(Dataset rows)
%%
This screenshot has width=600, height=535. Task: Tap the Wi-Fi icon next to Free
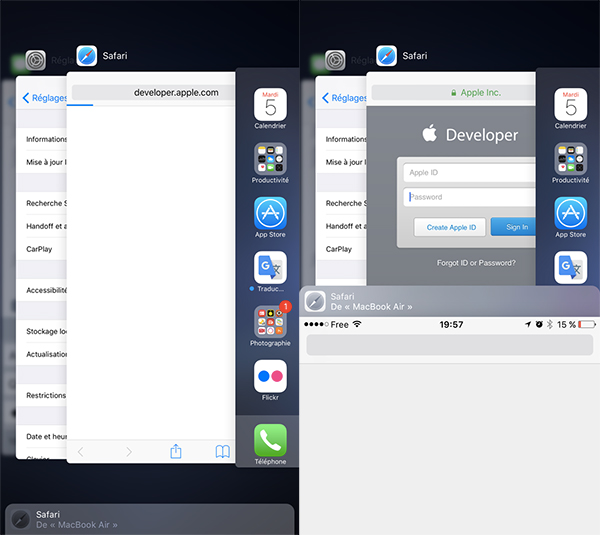click(x=357, y=325)
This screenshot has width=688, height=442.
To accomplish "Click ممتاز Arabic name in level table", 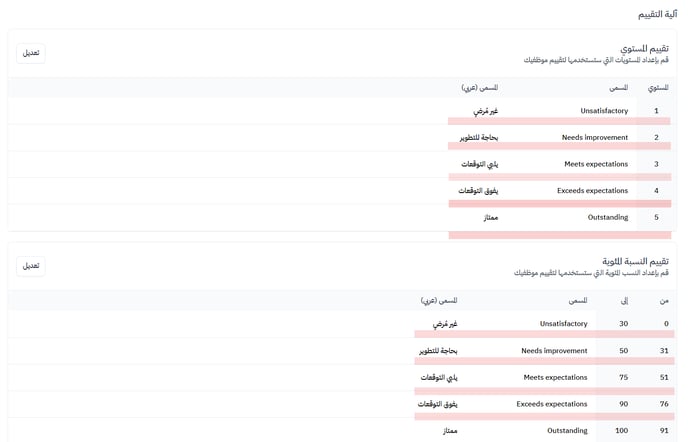I will [x=489, y=217].
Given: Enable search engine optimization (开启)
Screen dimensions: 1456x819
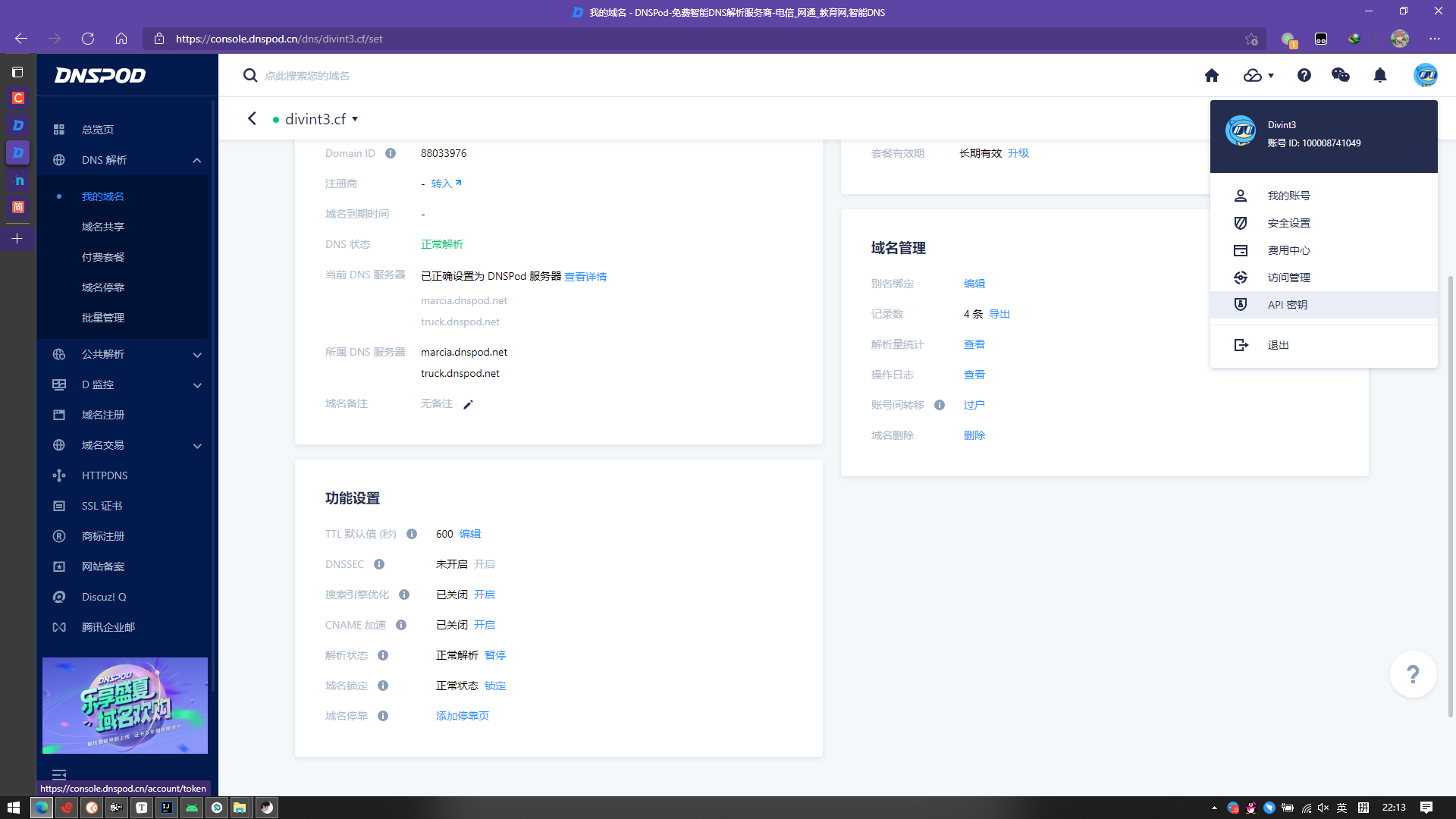Looking at the screenshot, I should pyautogui.click(x=484, y=595).
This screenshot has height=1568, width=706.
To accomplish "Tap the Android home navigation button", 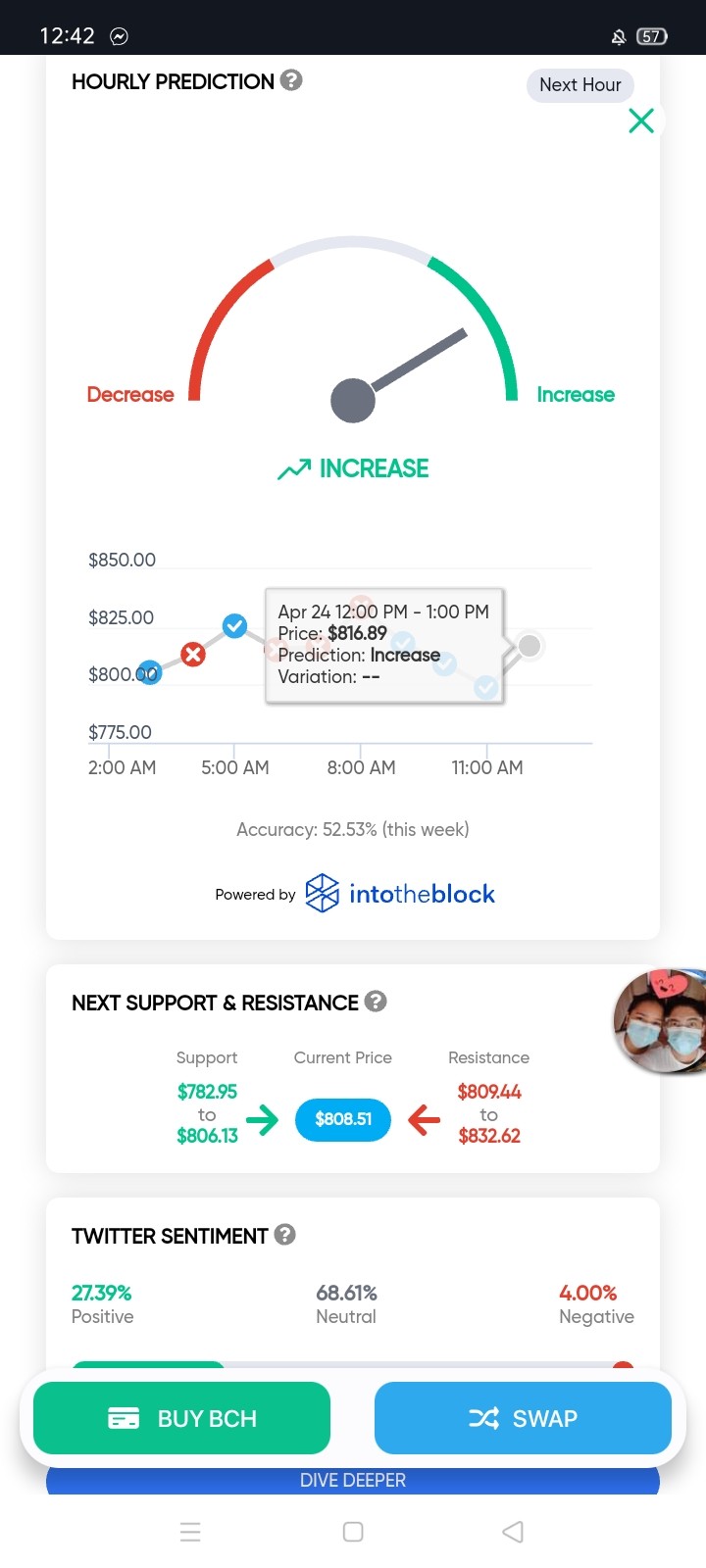I will [x=353, y=1532].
%%
Problem:
Identify each line in the entries above that contains the word "This", and copy those lines out.

Final result:
This screenshot has width=600, height=535. Task: Tap the Wi-Fi icon next to Free
This screenshot has width=688, height=442.
This screenshot has height=1568, width=706.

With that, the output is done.